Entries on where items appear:
▽
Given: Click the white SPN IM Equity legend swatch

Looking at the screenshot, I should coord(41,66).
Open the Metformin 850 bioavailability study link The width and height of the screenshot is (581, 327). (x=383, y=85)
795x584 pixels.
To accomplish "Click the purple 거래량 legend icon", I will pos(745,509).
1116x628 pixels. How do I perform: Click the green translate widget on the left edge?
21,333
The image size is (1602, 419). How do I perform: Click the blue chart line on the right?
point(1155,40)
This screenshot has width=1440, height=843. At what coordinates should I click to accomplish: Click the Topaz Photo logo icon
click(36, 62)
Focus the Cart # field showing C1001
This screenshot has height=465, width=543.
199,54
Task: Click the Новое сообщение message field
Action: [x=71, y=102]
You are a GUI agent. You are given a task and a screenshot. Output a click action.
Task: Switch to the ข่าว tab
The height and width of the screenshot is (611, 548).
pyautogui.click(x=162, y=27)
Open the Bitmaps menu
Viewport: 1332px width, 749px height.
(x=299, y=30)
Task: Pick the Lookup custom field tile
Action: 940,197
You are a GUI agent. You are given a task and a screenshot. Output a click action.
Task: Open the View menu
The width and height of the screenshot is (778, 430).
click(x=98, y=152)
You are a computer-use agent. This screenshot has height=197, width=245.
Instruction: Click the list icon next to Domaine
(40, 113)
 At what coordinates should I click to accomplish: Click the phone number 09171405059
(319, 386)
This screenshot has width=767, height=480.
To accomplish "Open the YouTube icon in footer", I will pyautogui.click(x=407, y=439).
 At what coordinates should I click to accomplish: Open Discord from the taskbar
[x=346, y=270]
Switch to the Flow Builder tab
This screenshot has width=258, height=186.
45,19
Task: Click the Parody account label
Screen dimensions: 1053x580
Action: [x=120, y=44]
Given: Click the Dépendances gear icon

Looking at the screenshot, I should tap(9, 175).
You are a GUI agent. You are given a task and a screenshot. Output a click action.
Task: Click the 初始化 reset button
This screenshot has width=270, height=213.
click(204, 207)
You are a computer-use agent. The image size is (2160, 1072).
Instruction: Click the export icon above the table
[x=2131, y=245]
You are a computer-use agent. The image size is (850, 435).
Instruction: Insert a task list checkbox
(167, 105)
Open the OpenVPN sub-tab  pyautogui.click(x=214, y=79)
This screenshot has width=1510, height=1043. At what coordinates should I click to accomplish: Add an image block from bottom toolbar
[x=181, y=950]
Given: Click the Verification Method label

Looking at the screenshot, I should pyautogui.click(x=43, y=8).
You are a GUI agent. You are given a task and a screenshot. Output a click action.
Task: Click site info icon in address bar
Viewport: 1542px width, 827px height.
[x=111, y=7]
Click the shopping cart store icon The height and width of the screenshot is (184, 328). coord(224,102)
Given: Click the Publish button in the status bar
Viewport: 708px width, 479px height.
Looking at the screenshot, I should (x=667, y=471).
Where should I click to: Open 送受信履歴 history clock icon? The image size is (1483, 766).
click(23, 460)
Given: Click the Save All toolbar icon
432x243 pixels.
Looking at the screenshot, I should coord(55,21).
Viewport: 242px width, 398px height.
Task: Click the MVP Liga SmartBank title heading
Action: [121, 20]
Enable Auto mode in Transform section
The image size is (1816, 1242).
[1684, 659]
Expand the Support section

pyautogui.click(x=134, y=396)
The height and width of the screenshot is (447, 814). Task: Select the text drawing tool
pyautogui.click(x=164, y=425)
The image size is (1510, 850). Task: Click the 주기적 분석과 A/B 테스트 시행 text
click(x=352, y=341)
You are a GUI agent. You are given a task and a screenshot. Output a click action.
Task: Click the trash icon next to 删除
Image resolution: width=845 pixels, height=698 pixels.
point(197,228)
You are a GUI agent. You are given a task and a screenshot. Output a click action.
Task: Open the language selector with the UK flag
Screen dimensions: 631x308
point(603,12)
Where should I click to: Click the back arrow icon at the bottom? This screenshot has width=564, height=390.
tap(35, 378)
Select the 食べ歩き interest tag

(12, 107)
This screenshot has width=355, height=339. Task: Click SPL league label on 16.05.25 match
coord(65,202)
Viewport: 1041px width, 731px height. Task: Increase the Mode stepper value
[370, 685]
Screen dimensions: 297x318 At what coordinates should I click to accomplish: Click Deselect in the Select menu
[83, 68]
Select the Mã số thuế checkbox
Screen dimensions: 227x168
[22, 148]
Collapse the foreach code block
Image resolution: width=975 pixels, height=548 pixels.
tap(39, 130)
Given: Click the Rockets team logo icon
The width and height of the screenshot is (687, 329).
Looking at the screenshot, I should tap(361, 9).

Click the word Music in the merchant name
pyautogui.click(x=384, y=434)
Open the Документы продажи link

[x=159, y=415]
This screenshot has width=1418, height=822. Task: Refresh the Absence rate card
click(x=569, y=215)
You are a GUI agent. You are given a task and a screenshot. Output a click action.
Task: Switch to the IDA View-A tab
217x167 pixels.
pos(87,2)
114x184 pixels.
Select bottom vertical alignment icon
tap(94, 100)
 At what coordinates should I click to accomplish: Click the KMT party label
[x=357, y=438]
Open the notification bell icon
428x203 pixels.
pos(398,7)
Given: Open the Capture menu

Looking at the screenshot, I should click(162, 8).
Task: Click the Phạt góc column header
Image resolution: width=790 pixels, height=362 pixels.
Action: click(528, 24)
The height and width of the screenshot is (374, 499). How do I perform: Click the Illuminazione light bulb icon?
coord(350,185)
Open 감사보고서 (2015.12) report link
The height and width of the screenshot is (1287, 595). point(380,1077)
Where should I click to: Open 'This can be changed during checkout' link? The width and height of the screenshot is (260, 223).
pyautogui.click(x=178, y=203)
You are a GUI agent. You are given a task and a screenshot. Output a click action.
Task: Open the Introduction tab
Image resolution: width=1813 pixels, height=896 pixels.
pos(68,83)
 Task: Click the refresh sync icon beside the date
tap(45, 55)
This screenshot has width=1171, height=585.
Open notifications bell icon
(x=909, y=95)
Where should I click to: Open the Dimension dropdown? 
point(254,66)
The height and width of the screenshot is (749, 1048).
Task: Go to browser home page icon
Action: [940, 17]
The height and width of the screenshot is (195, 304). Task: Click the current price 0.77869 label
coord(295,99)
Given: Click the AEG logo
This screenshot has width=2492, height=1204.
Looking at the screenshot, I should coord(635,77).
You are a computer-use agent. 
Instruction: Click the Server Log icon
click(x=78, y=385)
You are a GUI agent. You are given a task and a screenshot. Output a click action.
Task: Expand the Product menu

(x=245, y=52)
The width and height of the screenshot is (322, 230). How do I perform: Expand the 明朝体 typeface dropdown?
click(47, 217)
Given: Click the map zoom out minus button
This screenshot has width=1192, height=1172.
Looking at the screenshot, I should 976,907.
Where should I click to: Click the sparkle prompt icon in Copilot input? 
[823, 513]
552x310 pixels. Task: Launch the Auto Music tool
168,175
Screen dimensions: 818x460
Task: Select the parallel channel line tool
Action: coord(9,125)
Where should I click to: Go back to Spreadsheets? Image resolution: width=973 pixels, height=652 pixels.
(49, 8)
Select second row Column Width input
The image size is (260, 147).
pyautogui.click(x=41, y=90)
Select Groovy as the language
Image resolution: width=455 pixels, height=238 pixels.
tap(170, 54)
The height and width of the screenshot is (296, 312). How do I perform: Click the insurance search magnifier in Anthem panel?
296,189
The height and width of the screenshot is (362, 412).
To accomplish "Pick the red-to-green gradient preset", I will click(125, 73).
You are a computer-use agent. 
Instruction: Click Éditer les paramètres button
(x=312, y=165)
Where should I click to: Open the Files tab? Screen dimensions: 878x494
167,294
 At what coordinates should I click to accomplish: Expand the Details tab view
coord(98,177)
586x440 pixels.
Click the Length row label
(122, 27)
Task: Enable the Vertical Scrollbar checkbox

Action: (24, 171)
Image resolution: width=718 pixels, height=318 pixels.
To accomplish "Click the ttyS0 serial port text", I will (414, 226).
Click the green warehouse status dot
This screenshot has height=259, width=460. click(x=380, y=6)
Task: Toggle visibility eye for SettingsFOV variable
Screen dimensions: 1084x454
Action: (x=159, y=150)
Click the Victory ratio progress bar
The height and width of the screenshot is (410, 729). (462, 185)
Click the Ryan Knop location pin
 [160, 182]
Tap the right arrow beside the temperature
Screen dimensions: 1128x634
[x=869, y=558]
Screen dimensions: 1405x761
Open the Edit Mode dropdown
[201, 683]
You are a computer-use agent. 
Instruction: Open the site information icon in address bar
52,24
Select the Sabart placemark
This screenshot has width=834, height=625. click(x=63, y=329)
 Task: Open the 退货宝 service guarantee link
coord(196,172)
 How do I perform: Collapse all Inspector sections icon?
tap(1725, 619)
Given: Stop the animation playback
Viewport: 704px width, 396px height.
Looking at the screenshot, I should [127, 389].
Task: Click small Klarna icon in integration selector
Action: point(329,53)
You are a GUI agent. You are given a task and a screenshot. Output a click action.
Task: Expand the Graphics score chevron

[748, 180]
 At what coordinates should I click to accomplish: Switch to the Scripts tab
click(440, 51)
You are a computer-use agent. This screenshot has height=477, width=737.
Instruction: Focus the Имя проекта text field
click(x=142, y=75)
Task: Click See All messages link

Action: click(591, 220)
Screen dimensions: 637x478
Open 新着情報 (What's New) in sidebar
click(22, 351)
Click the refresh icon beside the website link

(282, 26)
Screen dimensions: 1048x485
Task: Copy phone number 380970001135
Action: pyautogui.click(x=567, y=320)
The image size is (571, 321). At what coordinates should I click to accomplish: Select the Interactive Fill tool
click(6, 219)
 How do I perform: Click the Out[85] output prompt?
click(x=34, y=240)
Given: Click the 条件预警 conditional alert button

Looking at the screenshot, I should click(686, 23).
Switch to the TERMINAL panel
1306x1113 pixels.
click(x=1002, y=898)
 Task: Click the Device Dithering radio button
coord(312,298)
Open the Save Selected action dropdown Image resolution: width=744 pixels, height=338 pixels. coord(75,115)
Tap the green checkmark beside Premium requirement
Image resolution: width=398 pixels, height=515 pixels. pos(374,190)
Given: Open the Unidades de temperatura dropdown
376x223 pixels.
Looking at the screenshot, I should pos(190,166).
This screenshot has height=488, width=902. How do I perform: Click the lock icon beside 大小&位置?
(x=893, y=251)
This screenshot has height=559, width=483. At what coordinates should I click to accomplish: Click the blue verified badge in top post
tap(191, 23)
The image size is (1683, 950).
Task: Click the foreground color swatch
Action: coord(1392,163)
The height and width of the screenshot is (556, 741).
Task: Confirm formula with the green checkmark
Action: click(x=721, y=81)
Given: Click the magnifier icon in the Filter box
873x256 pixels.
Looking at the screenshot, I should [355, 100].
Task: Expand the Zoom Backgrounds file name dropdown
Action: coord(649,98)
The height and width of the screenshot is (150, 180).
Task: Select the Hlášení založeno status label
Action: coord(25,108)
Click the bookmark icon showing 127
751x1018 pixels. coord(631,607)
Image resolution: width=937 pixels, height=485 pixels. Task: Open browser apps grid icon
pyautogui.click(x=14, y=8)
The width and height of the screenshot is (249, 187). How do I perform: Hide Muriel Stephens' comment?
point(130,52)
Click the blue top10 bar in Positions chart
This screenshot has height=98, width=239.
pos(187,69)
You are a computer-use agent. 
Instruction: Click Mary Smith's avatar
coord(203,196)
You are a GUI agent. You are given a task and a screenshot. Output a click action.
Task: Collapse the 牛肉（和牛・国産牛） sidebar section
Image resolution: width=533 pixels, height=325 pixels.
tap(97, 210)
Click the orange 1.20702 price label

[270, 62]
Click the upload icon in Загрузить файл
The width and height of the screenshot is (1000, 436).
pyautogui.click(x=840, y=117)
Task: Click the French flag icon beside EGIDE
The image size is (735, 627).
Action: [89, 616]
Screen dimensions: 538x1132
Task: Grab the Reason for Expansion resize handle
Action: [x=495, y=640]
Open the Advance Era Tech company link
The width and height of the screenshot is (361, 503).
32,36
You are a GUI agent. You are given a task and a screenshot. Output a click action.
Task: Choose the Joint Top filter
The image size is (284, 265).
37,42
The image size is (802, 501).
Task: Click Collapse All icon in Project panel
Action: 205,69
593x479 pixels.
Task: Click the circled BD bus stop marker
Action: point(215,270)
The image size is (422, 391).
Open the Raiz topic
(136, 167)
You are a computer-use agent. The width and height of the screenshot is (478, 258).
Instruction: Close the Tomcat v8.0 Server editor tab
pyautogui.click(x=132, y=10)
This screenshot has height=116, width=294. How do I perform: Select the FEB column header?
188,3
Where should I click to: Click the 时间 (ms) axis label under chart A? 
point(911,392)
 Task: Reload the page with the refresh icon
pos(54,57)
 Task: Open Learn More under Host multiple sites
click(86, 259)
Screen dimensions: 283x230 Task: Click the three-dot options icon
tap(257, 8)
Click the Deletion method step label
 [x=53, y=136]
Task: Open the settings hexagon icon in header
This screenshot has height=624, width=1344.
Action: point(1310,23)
△
Requirement: Copy the stretch of the listing from the line containing "Where should I click to: Go" through the line containing "will click(125, 73).", changing "Groovy" to "Kotlin" and keeping everything else the same.

Written answer:
Where should I click to: Go back to Spreadsheets? Image resolution: width=973 pixels, height=652 pixels.
(49, 8)
Select second row Column Width input
The image size is (260, 147).
pyautogui.click(x=41, y=90)
Select Kotlin as the language
Image resolution: width=455 pixels, height=238 pixels.
tap(170, 54)
The height and width of the screenshot is (296, 312). How do I perform: Click the insurance search magnifier in Anthem panel?
296,189
The height and width of the screenshot is (362, 412).
To accomplish "Pick the red-to-green gradient preset", I will click(125, 73).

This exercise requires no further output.